I want to start off by saying I feel incredible sadness over the tragedy that occurred in Orlando and my thoughts go out to every single victim and their family. In the face of this horrible event, I do not want to share any anger for the system, or the laws that may have influenced the situation. Don’t get me wrong, in the wake of the shooting I feel anger, just like most of America, but for me, the anger is significantly overwhelmed by sadness. Like every other mass murder that has struck the United States, there were victims. People, who had families and friends who cared about them and relied on their presence in their lives, were ripped from us for reasons we cannot begin to fathom. Even those who survived will forever be changed, either physically or mentally by the events that they witnessed. For me, the realities of the victims and their struggles are the part of this tragedy that I cannot overcome, and that haunts my thoughts.
I recently read a book detailing the experiences of survivors of mass murders, and one part of the book has truly stuck with me. One survivor talked about how they did not refer to the shooter’s name because talking about the shooter gave that person power and remembrance in society, remembrance over the victims that shooter took away from us. This statement haunted me because of the truth behind it. Looking back at all the mass murders I have either learned about or heard about, the names and faces I remember are not the ones of the victims, it is the shooters. Of course the reality of numbers plays a role in this; it is easier to remember one or two names of a perpetrator than it is to remember all the individual people that they killed. However, my fear is that by only remembering the perpetrator we are giving their memory power over the incident and remembering their legacy over the lives and struggles of the victims.
Now, this is a complex problem because we need to learn about the perpetrators in order to make sense of senseless acts and take steps to prevent such horrors from ever occurring. Yet, I cannot shake the fear that by remembering their name over the names of the victims we are personalizing them in our minds, while the victims just become numbers; the fifty people who lost their lives become just a numbers, a statistic rather than a person. It can be argued that a name is just a name and by remembering it we are not glorifying it, but names, like all other words, have power. They personalize an individual to us; make them real and more concrete in our minds. In the face of these tragedies we cannot let the victims lose their names by extension their identities, becoming just another number used to quantify a tragedy.

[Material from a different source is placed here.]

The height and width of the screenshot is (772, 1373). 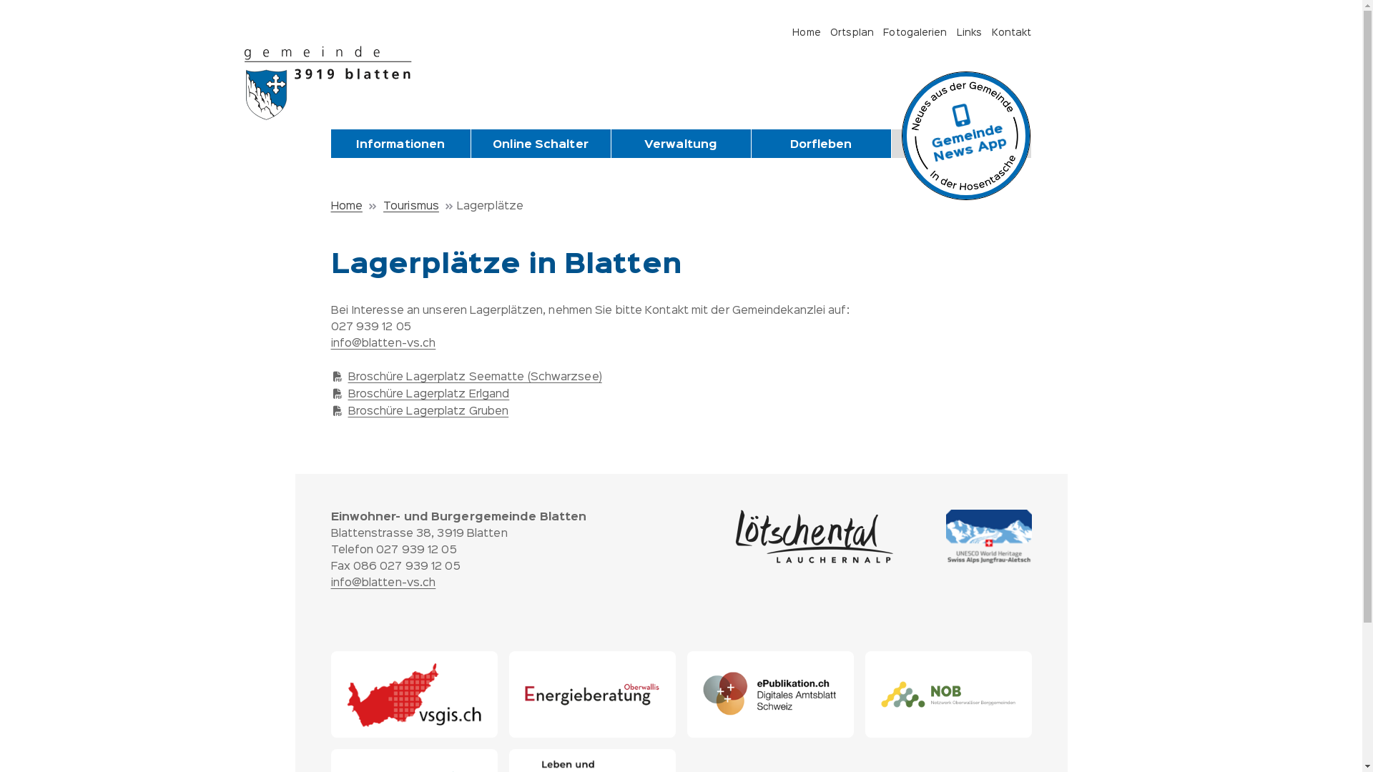 What do you see at coordinates (851, 32) in the screenshot?
I see `'Ortsplan'` at bounding box center [851, 32].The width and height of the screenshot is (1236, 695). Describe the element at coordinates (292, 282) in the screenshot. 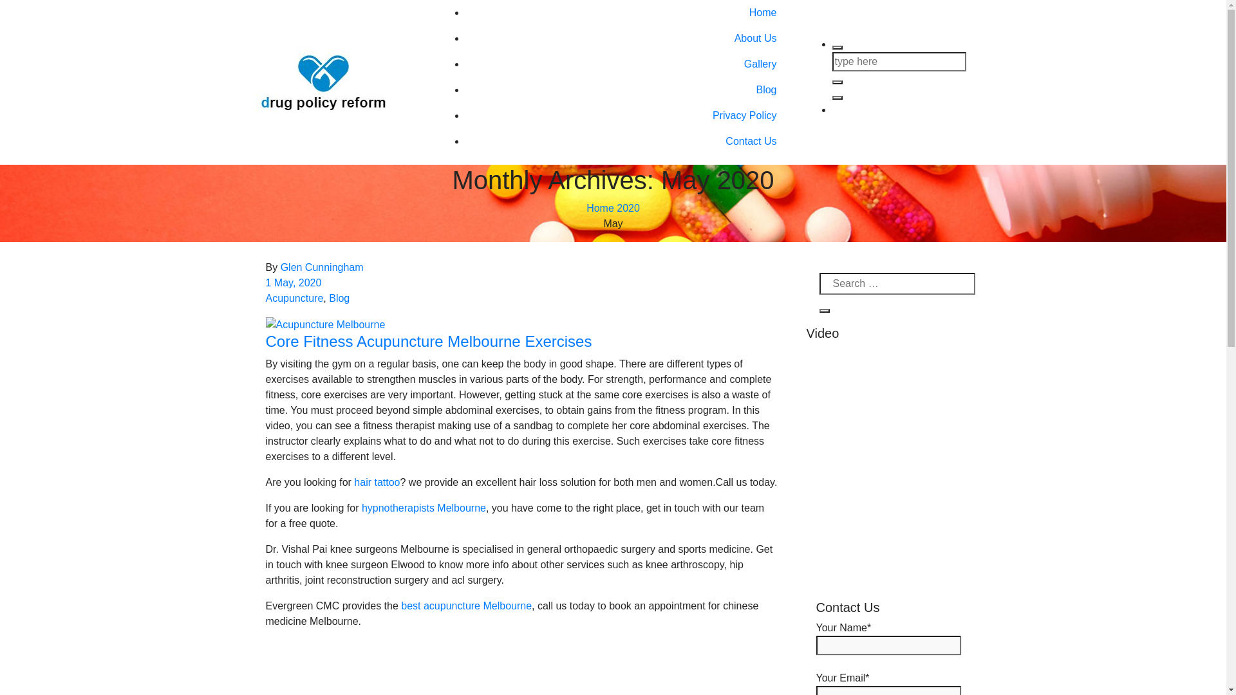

We can say that the same problem happens with remembering the Holocaust. We all recognize the name Adolf Hitler because he was the puppet master behind one of the worst genocides. It is important to remember him and his legacy in order to understand the tragedy and prevent something similar from occurring, however, when it comes to the victims, we tend to only remember them as a number- 11 million. After a while, the number loses its meaning to us, and the only way we feel a connection and properly remember the victims is hearing their stories from an individual level. Hearing their names, and remembering them as more that just one of the many is important.
So my call to action in the face of this tragedy is take time for the victims. Even though it hurts, go online and read about the people in Orlando who have been taken from their families. Remember their names, their faces, what they have lost. Now, I don’t expect everyone to go out and memorize the life stories of everyone affected, but maybe by focusing on the victims rather than the shooter we can give the victims and their legacy power over the shooter. The shooter already had the power to take their lives away; we should not take away their individuality by making them into a statistic.